* **TASK TO CARRY OUT**:
Reproduce every one of the rows below verbatim.

* **ENTRIES SUPPLIED**:

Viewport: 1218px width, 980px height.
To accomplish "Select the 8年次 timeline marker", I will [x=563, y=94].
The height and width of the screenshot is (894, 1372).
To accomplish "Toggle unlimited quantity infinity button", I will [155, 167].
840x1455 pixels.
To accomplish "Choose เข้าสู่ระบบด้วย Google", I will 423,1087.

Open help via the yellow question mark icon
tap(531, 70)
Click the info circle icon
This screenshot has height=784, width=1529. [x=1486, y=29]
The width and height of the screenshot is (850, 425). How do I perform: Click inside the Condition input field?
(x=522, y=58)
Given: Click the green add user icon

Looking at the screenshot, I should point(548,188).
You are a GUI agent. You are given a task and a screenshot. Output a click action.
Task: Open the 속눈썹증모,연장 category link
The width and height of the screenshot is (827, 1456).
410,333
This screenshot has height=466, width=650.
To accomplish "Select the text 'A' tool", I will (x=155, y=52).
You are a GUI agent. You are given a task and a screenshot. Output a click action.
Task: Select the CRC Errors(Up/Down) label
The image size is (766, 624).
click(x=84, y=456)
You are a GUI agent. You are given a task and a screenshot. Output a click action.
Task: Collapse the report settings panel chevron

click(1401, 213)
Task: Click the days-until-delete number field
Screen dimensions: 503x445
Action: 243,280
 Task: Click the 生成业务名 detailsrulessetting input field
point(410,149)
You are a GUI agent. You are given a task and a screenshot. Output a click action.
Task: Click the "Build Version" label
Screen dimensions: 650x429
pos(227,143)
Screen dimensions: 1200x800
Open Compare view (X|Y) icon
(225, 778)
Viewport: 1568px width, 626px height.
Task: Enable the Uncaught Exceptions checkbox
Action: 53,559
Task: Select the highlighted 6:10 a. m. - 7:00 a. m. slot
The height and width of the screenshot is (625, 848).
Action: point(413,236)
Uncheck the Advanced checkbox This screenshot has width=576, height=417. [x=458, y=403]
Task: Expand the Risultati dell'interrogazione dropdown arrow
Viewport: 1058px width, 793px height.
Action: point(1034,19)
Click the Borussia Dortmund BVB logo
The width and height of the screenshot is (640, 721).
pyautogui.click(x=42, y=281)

* **WRITTEN REPLY**:
Viewport: 1218px width, 980px height.
To accomplish "Select the 8年次 timeline marker", I will [x=563, y=94].
The height and width of the screenshot is (894, 1372).
To accomplish "Toggle unlimited quantity infinity button", I will [155, 167].
840x1455 pixels.
To accomplish "Choose เข้าสู่ระบบด้วย Google", I will 423,1087.

Open help via the yellow question mark icon
tap(531, 70)
Click the info circle icon
This screenshot has height=784, width=1529. [x=1486, y=29]
The width and height of the screenshot is (850, 425). How do I perform: Click inside the Condition input field?
(x=522, y=58)
Given: Click the green add user icon

Looking at the screenshot, I should point(548,188).
You are a GUI agent. You are given a task and a screenshot. Output a click action.
Task: Open the 속눈썹증모,연장 category link
The width and height of the screenshot is (827, 1456).
410,333
This screenshot has height=466, width=650.
To accomplish "Select the text 'A' tool", I will (x=155, y=52).
You are a GUI agent. You are given a task and a screenshot. Output a click action.
Task: Select the CRC Errors(Up/Down) label
The image size is (766, 624).
click(x=84, y=456)
You are a GUI agent. You are given a task and a screenshot. Output a click action.
Task: Collapse the report settings panel chevron

click(1401, 213)
Task: Click the days-until-delete number field
Screen dimensions: 503x445
Action: 243,280
 Task: Click the 生成业务名 detailsrulessetting input field
point(410,149)
You are a GUI agent. You are given a task and a screenshot. Output a click action.
Task: Click the "Build Version" label
Screen dimensions: 650x429
pos(227,143)
Screen dimensions: 1200x800
Open Compare view (X|Y) icon
(225, 778)
Viewport: 1568px width, 626px height.
Task: Enable the Uncaught Exceptions checkbox
Action: 53,559
Task: Select the highlighted 6:10 a. m. - 7:00 a. m. slot
The height and width of the screenshot is (625, 848).
Action: point(413,236)
Uncheck the Advanced checkbox This screenshot has width=576, height=417. [x=458, y=403]
Task: Expand the Risultati dell'interrogazione dropdown arrow
Viewport: 1058px width, 793px height.
Action: point(1034,19)
Click the Borussia Dortmund BVB logo
The width and height of the screenshot is (640, 721).
pyautogui.click(x=42, y=281)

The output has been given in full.